Au début d’Internet, il y a l’idée qu’on s’affranchit du droit, que les formes existantes de censure et de surveillance étaient complètement désarmées par la nature transfrontière des flux, par l’anonymat, par la cryptographie citoyenne. Puis, nous avons assisté à un réarmement des techniques de pouvoir de l’État, largement facilitées par la recentralisation très forte de l’architecture d’Internet autour des grandes plateformes privées qui dominent maintenant l’économie numérique et aussi le capitalisme mondial. Apple, Google, Amazon et Microsoft figurent dans les cinq premières capitalisations boursières mondiales.

À quel moment le pouvoir de contrôle passe de l’État à ces multinationales ?

Nous nous trouvons en plein dans ce moment. (...)

Le livre se termine par un appel à « arrêter la machine ». C’est-à-dire ?

Dans les années 1960-1970, des militants et des intellectuels voyaient bien en quoi les technologies et leur alliance aux grandes bureaucraties étaient dangereuses et antagonistes avec l’idéal démocratique. Leurs analyses infusaient alors dans des mouvements d’opposition à la machine informatique. Les enseignants et les travailleurs sociaux refusaient les premiers fichiers informatiques. Il y avait des grèves contre l’informatisation de l’économie des services, qui rend les taches des travailleurs et travailleuses encore moins intéressantes. Puis, d’un coup, au début des années 1980, on a assisté à un retournement brutal de l’opinion. Les critiques se sont trouvées balayées par l’arrivée de l’ordinateur personnel et de l’idée que désormais, les machines seraient au service des individus. C’est à ce moment qu’ont émergé les utopies militantes de l’Internet.

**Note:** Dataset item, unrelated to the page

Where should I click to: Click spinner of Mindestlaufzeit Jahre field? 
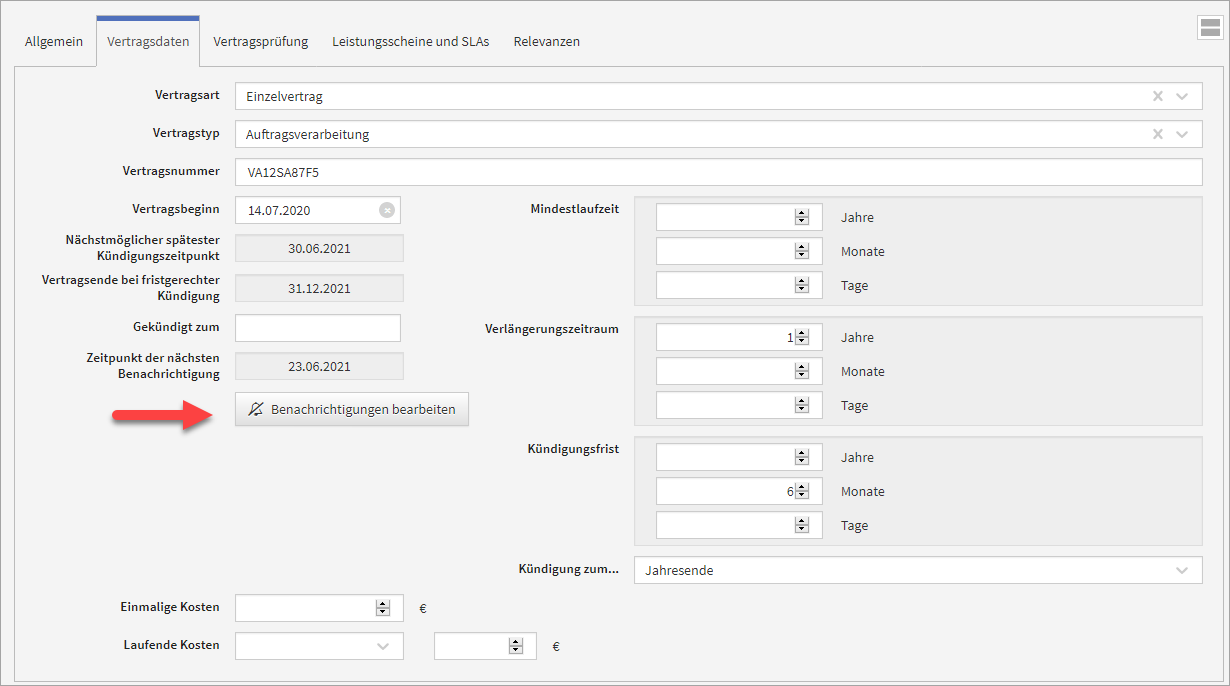(x=801, y=217)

Aujourd’hui, l’informatique et la ressource de calcul se re-centralisent. L’intelligence artificielle, le big data, ce n’est pas quelque chose qu’on peut facilement distribuer dans la population, cela suppose des grandes infrastructures et des gros moyens. Par ailleurs, dans le champ bureaucratique, la mode est à la gouvernance par les données. (...)

Contrairement à ce qu’on cru les hackers et d’autres chantres des utopies internet, Internet n’est pas parvenu à dissocier pouvoir et technologie. Aucune des approches que nous avons employées jusqu’ici ne fonctionne réellement. (...)

il y a plein d’outils de résistance, mais manifestement, ça ne prend pas. Quant aux approches juridiques de type protection des droits et Cnil [4], elles pèchent aussi par leur limites intrinsèques. Alors, sans pour autant abandonner ces fonts, il faut les articuler à un refus plus radical. Il faut nous attaquer au progrès technologique lui-même. Il faut réinvestir la critique de la technologie.